▶ **Exercise instructions**:
Print the first line of the material below and each line after it, exactly as written, ending with the line that contains "Privacy Policy (458, 2295)".

▶ **Supplied material**:
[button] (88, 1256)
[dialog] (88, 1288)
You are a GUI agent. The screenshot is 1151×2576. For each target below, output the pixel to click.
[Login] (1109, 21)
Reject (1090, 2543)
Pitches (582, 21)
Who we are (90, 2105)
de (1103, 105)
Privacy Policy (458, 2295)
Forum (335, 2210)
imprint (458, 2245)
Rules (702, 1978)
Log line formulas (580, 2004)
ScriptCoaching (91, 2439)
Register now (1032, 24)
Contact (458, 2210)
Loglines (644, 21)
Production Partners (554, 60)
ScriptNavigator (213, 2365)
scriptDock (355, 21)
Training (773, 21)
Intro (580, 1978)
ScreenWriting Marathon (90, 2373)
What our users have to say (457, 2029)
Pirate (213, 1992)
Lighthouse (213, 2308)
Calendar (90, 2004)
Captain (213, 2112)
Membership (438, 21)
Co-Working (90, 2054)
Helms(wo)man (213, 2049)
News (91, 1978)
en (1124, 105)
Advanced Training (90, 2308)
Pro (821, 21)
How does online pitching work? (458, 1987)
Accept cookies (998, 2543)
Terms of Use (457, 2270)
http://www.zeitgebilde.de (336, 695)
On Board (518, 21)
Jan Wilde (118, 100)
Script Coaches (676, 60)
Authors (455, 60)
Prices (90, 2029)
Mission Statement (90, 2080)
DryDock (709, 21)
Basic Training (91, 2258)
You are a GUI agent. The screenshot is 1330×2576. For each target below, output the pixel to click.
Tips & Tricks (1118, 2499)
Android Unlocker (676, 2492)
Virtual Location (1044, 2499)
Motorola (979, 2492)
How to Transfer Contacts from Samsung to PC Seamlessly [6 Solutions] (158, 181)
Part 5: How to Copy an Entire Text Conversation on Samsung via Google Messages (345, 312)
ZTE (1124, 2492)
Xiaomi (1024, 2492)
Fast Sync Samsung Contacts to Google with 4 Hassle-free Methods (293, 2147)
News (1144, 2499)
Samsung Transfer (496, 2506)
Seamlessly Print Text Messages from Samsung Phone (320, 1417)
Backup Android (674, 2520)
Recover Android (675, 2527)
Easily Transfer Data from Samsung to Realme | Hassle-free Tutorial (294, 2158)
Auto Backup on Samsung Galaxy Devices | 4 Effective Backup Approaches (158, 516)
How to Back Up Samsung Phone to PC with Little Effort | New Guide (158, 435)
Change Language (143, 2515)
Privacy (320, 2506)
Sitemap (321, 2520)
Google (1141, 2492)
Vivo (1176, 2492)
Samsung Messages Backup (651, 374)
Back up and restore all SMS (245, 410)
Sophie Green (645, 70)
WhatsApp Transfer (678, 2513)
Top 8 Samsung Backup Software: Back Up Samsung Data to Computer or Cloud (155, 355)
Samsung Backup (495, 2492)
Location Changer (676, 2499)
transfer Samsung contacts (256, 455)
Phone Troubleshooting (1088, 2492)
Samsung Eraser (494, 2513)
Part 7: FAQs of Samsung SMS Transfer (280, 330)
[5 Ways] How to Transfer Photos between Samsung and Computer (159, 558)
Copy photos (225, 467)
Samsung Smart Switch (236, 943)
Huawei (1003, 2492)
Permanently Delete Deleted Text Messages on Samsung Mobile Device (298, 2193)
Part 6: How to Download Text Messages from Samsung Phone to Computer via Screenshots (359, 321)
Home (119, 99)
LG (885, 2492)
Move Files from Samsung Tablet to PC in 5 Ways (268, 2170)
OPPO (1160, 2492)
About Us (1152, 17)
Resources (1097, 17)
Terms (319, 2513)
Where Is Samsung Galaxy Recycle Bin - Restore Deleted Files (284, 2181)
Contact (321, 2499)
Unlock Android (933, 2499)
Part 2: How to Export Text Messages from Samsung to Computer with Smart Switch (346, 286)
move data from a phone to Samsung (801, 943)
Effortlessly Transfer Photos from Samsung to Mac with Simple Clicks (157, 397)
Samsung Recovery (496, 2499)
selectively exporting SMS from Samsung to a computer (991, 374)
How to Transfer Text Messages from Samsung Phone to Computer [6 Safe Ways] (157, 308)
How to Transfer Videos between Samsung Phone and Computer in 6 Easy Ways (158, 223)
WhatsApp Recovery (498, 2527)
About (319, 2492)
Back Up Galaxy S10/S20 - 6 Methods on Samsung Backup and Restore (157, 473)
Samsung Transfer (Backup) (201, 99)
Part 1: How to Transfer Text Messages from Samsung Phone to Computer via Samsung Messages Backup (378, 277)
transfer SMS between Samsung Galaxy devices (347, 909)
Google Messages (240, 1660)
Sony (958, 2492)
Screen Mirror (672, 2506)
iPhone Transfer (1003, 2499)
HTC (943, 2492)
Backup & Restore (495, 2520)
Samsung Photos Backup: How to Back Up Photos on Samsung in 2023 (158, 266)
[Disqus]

▶ **Worked solution**:
[button] (88, 1256)
[dialog] (88, 1288)
You are a GUI agent. The screenshot is 1151×2576. For each target below, output the pixel to click.
[Login] (1109, 21)
Reject (1090, 2543)
Pitches (582, 21)
Who we are (90, 2105)
de (1103, 105)
Privacy Policy (458, 2295)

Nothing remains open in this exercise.